Health psychology has grown rapidly since its inception. The rise in the application of psychological knowledge to health, disease and illness has been attributed to a number of factors, particularly a growing awareness of the role that a person’s behaviour plays in the development of many chronic diseases. For example, many epidemiological studies have demonstrated evidence linking ‘lifestyle’ factors (simple everyday behaviours such as diet, exercise and social connections) to health, disease and mortality rates in longitudinal studies with large samples and across a range of Western countries (e.g., Belloc & Breslow, 1972; Haveman-Nies, Burema, Cruz, Osler, & van Staveren, 2002; Wiley & Camacho, 1980). Such findings led to a great deal of research time and money being spent on identifying those behaviours associated with poorer health outcomes and on interventions to get people to change such behaviours. Psychology’s focus on the individual and individual behaviour fits very neatly within neo-liberal societies with their increasing ideology of health as the responsibility of the autonomous individual (Crawford, 2006; Horrocks & Johnson, 2014; Marchman Andersen, Oksbjerg Dalton, Lynch, Johansen, & Holtug, 2013; Minkler, 1999). Health psychology has also grown rapidly because of an increasing disenchantment with traditional, biomedical health care and the escalating costs of health-care services with little improvement in basic health indicators (Kaplan, 2000).

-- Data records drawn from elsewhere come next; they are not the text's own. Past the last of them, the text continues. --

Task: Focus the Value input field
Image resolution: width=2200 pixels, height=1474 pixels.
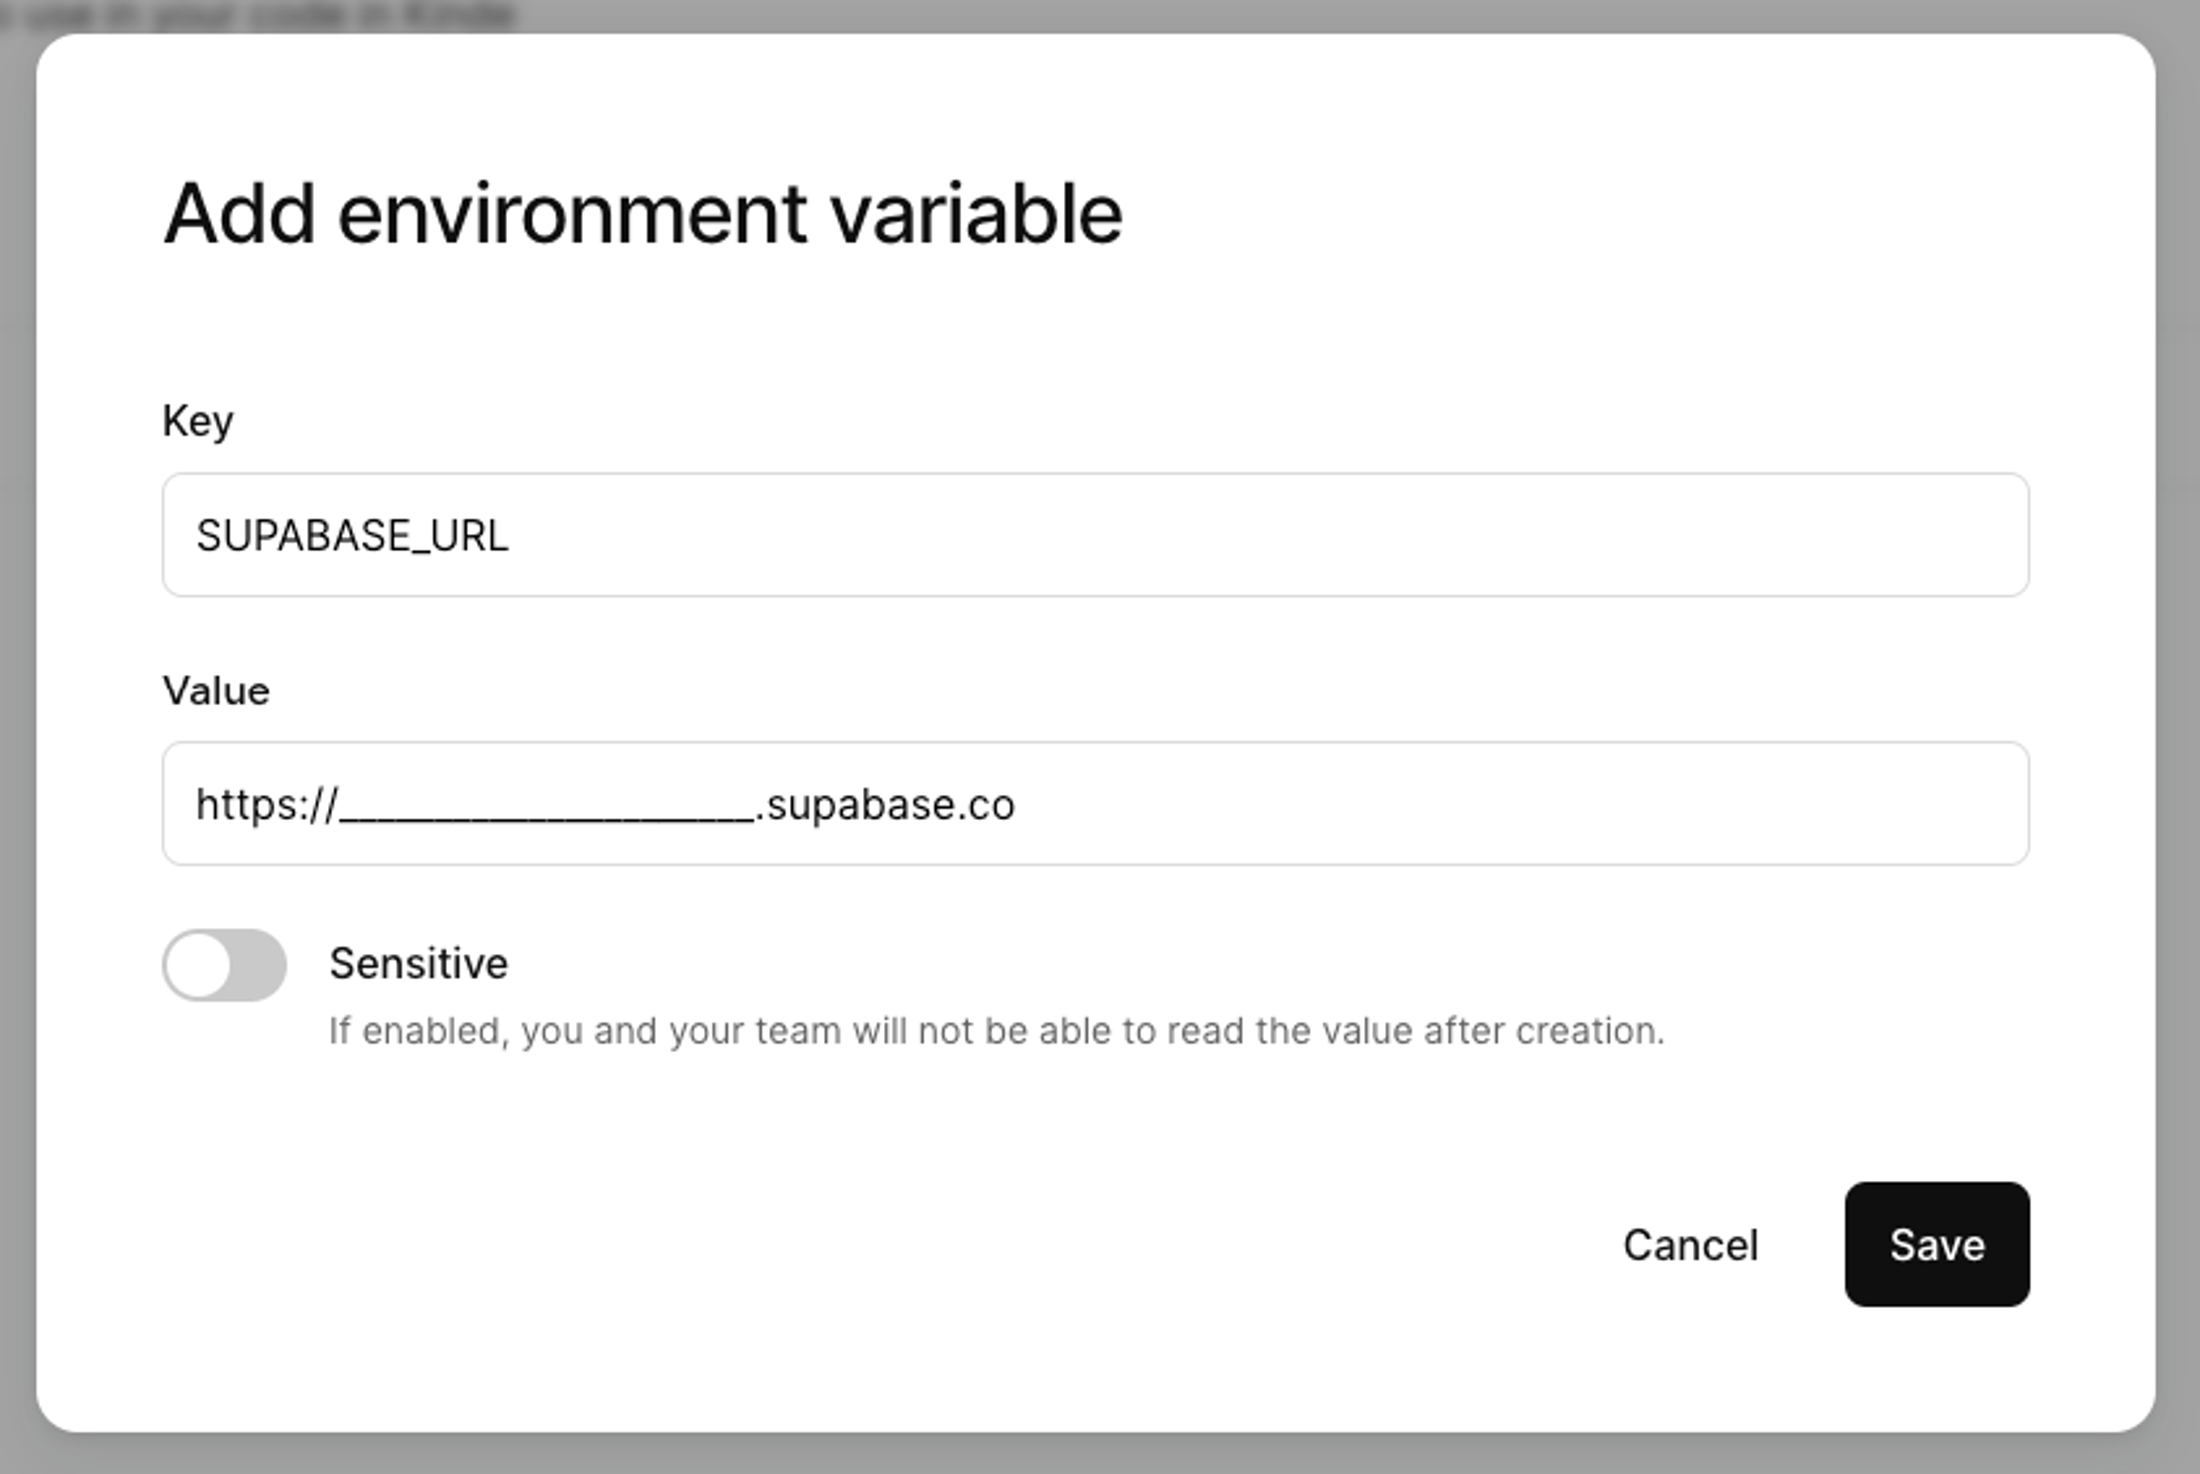Action: (1094, 803)
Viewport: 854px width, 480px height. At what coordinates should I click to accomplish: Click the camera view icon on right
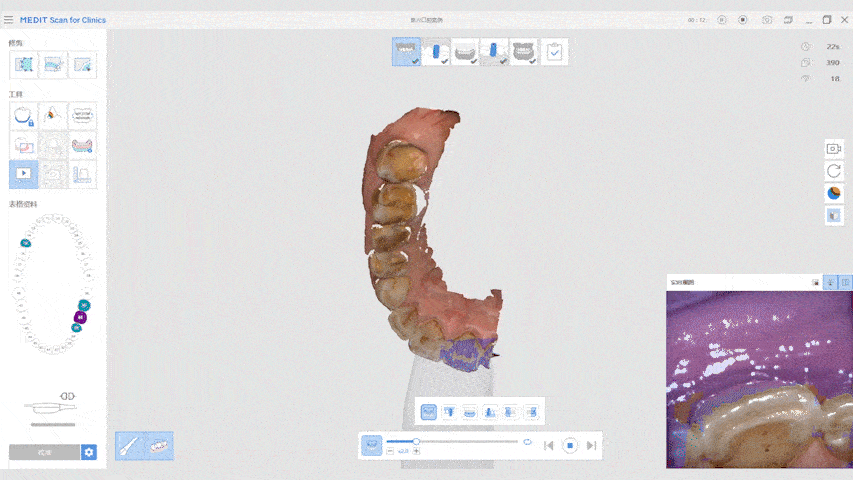pyautogui.click(x=833, y=149)

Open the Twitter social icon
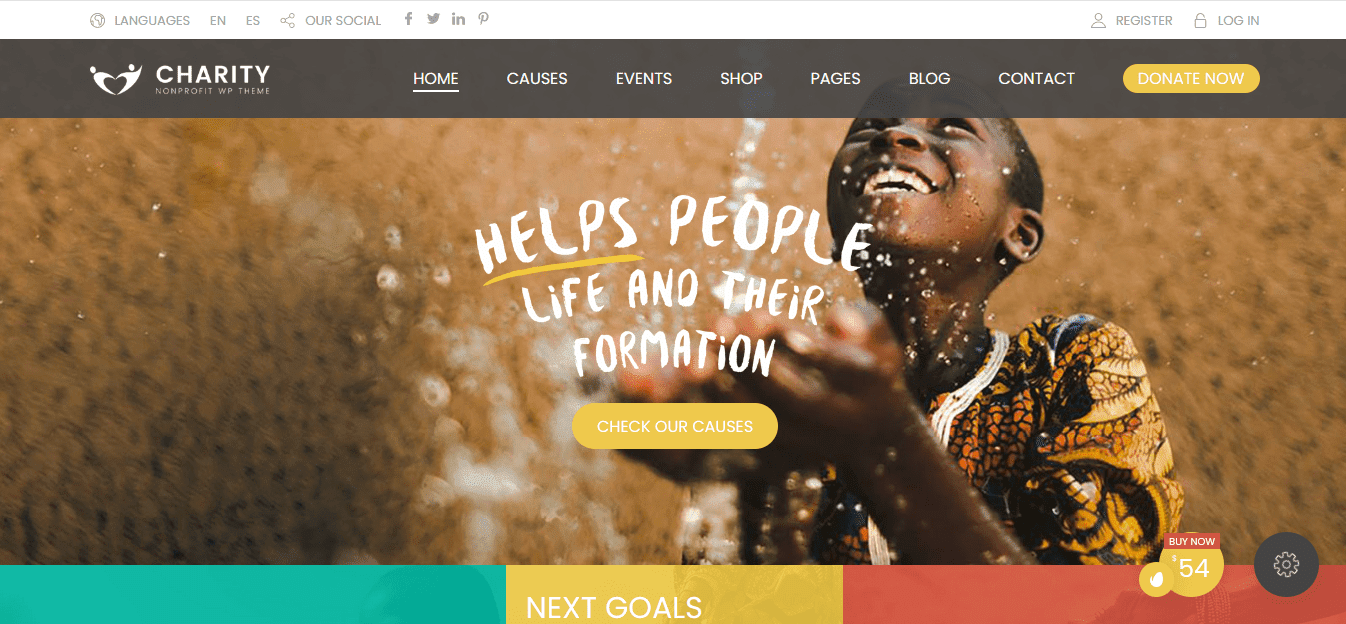point(433,19)
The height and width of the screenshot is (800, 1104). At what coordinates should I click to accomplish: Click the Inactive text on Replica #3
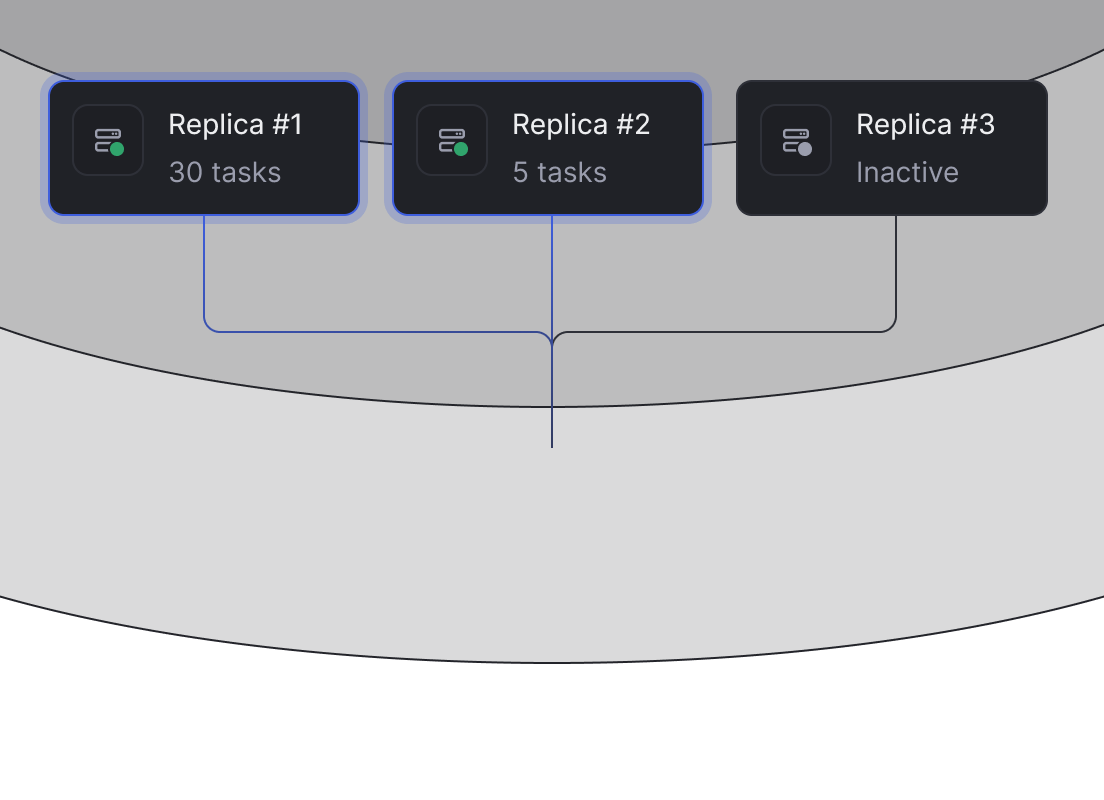[907, 172]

As health psychology developed as a discipline, so too did different views and approaches to the field. In 2002, Marks outlined four different forms of health psychology, namely clinical, public, community and critical. Clinical health psychology has remained the dominant approach, with a focus on the individual, illness, health care and health services. It is heavily research-based and draws on positivist notions of science and knowledge production. Public health psychology works towards promoting health and preventing illness, rather than focusing on treating illness. It emphasises social, economic and political aspects of health and illness to improve population health. Community health psychology aims to promote positive well-being in communities through empowerment, social action and praxis. Critical health psychology is somewhat less demarcated, but is concerned with power and macro-social processes in health and illness. These four forms of health psychology have many areas of overlap and are not as independent as this framework suggests. A traditional, biomedical approach views ill-health as the result of biological or physiological processes; however, public, community and critical health psychology all share the much broader perspective that social, cultural, political and economic influences (among other factors) are all important in keeping people healthy, influencing health outcomes, accessing health care and experiencing illness. Thus a critical approach is implicated within much of public and community health psychology.